The nameless man born blind was shepherded by his parents until this day when Jesus found him, and opened his eyes. Then, the man’s parents left him and he was, by himself, subjected to interrogation by the Pharisees. (Later Jesus would also be left alone, and questioned in a cruel way.) The nameless, now-sighted man kept growing in conviction as he answered their questions. Eventually, Jesus found him again, and revealed himself as the awaited Anointed One.
It’s a very long journey from blindness to sight. Most often we carry our blindness alone, accommodate to it until Jesus stands before us, touches us, urges us to take the next steps if we want to see.
In our daily living, we can become more remote like the woman at the well, or more comfortable In our blindness. More intractable. Or we can become connected to others by sharing thirst-quenching water and insight.
It is not enough for us to take what the water giver offers.
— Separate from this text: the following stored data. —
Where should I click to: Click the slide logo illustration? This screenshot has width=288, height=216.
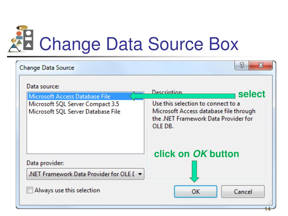coord(21,39)
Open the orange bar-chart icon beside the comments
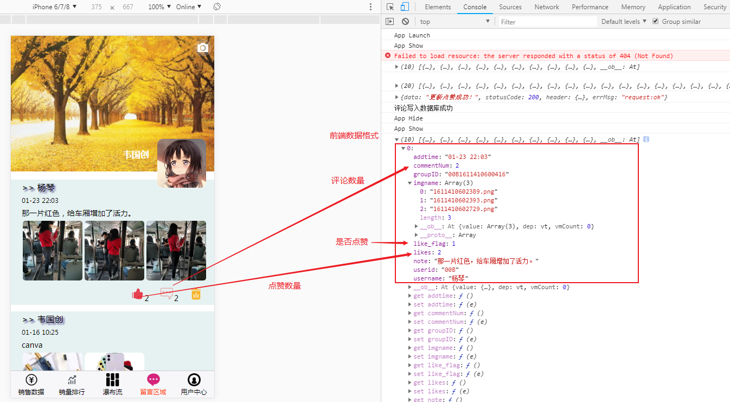Screen dimensions: 730x402 point(195,294)
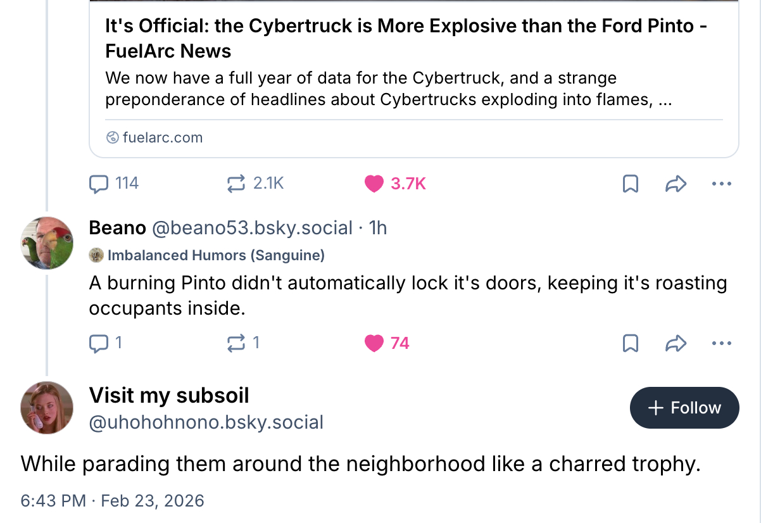
Task: Repost the Cybertruck article post
Action: click(x=236, y=184)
We need to become the water giver. It is not enough for us to see. We need to move away from social prejudice, cultural obsessions and blindspots toward a sense of connectedness with the people and with the earth.
“Above all, trust in the slow work of God.
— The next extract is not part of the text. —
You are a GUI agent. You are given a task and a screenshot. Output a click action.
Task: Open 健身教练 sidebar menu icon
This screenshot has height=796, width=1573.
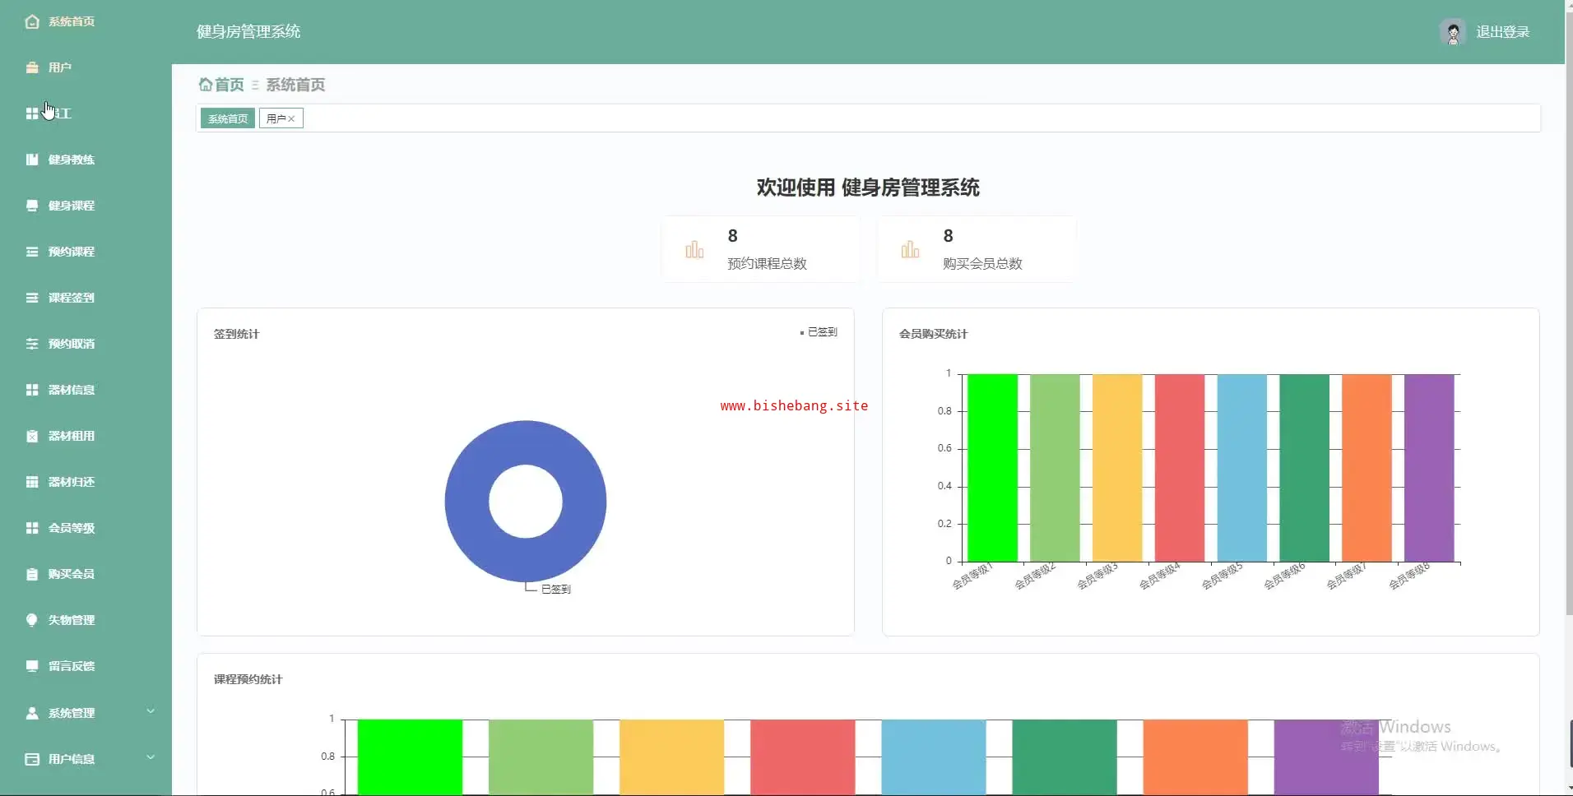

We are, quite naturally, impatient in everything to reach the end without delay.
We should like to skip the intermediate stages;
we are impatient of being on the way to something unknown, something new.
And yet, it is the law of all progress that it is made by passing through some stages of instability… and that it may take a very long time.”
( Fr Pierre Teilhard de Chardin to his cousin, Marguerite Teilhard, July 4, 1915)
~Joan Sobala, SSJ
Monday, March 17, 2014
Will You Leave Your Comfort Zone For Jesus?
The third year of civil war in Syria is beginning. I think most of the refugees whose homes are left behind are destroyed. The homes of Moore, Oklahoma were a bundle of matchsticks after the tornado there last year. A house key is among a person’s most valuable possessions. Home is a very important part of human experience and longing.
Home is where the heart is.
“I’ll be home tonight,” the voice says over the phone, the electric current between speaker and listener intense.
“Country road, take me home,” sang the late John Denver.
The notion of home is so vital to us that we try to make homes for ourselves wherever we are, for our families, and our pets. For our God, we set apart space that seems sacred to us. There, we build altars, shrines, temples and churches.
Peter, in the Gospel of the Transfiguration we heard last weekend, expresses the human urge to honor the Holy One by building a kind of home for God up there on the mountain.
“Lord,” Peter says, “it is good for us to be here. Let us build tents for you and Moses and Elijah.” But it is not to be. Peter’s speech is cut short by the voice from the bright cloud which said:
“This is my beloved Son, with whom I am well pleased. Listen to him.”
“Listen to him,” the Holy One says, and Peter, in his heart, listens. “No,” No, no home, no tents.
No lasting place of comfort. No place to linger.
They would have to go down the mountain, away from this blessed moment.
Sometimes in our 21st century lives, we too, experience the Transfigured Jesus, and we want to stay. But in the company of Jesus, we need to come down the mountain and head with Him away from our desires, our comfort zones and the securities of life, toward Jerusalem, death and, remarkably, new life.
“Get up! Don’t be afraid”, Jesus tells us. I will be with you, he assures us. But now, the transfigured companion of our life journey looks ordinary again. Is this really He? Will we go with Him down the other side of the mountain and beyond? That’s the question of the second week of Lent.